La navigation entre les ports allemands des deux mers, celle de la Manche et de l’océan Atlantique avec la Baltique, sont celles qui profiteront de cette économie de temps. Pour les autres, l’avantage diminue à mesure que les ports d’arrivée ou de destination sont situés plus au Nord. C’est ainsi qu’en ce qui regarde la côte orientale de la Grande-Bretagne, dont les relations avec la Baltique sont particulièrement actives, les navires venant de Hull ou y allant sont les derniers qui auront quelque intérêt à passer par le nouveau canal. L’abréviation n’intéresse ni Sunderland ni Newcastle. Les ports de la Norvège et de la Suède occidentale, et à plus forte raison ceux de la monarchie danoise, y sont indifférens. Déduction faite des navires qui ne doivent ainsi vraisemblablement pas être attirés vers le canal, on constate, d’après les statistiques des dix dernières années, que, sur les 43 000 navires doublant annuellement le cap Skagen, 24 000, tant à voile qu’à vapeur, d’un tonnage net total de 8 millions et demi de tonnes, auront intérêt à emprunter la nouvelle voie. Cette route est, en effet, l’une des plus fréquentées du monde entier. Elle le serait bien plus encore, si la déplorable politique économique dans laquelle la Russie persiste avec une obstination si funeste à son développement, n’obstruait pas de tarifs douaniers prohibitifs l’accès des ports qu’à grands frais elle prétend, d’autre part, ouvrir au commerce.

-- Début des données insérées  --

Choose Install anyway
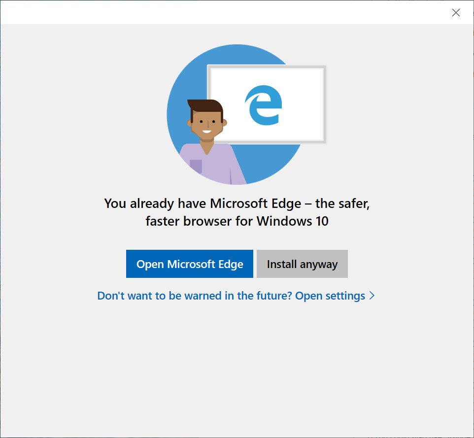Screen dimensions: 474x438 click(302, 264)
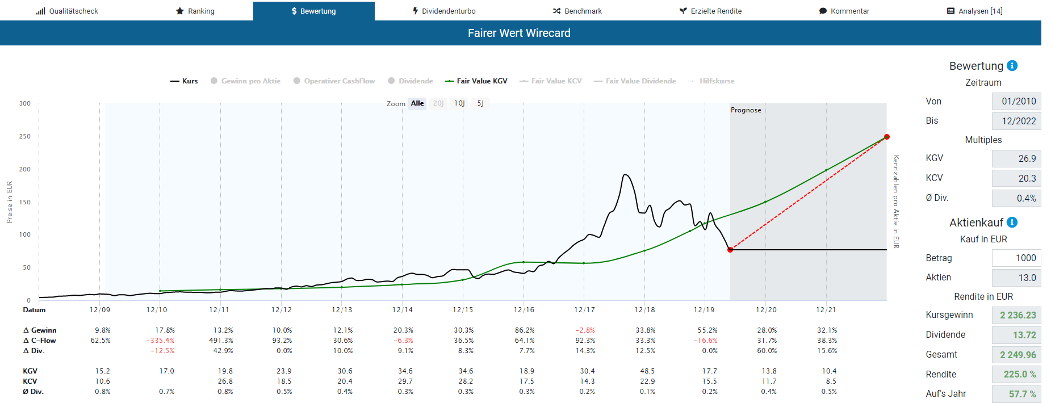
Task: Click the KGV multiple value field
Action: coord(1016,158)
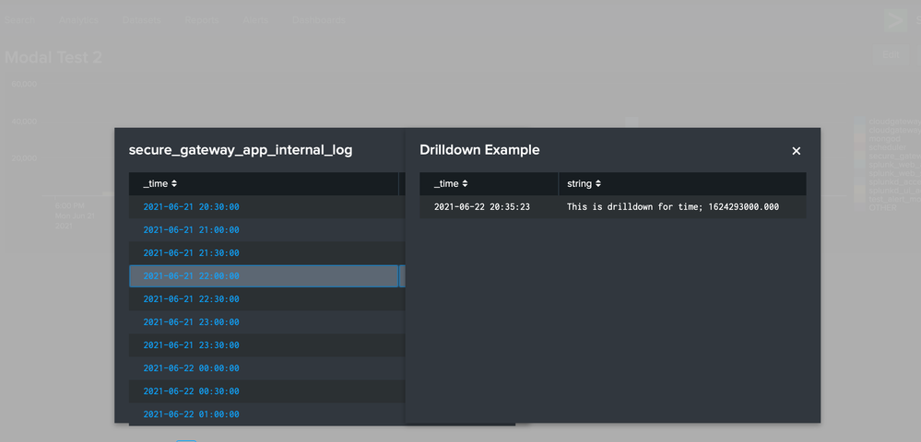
Task: Click the Splunk logo icon in top-right corner
Action: point(894,20)
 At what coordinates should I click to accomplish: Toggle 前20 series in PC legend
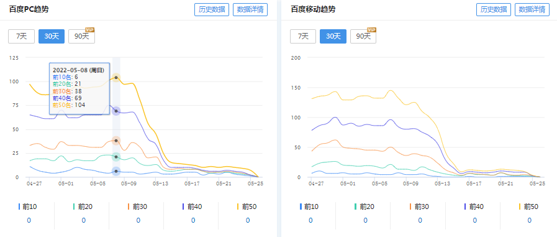click(83, 207)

Ainsi parcourue, la route de Skagen des Belts et du Sund est pleine de périls que ne parvient pas à faire toujours éviter le magnifique développement de phares et de balises qui est l’honneur du gouvernement danois et de ses savans ingénieurs. De 1858 à 1891, un tiers de siècle, ces parages redoutés ont vu plus de 8 000 naufrages, soit plus de cinq par semaine :


Exitio est avidum mare nantis.


Une statistique allemande, de date toute récente, y signale la disparition, en cinq ans, de 92 navires portant le pavillon de l’Empire, ayant englouti avec eux 708 personnes.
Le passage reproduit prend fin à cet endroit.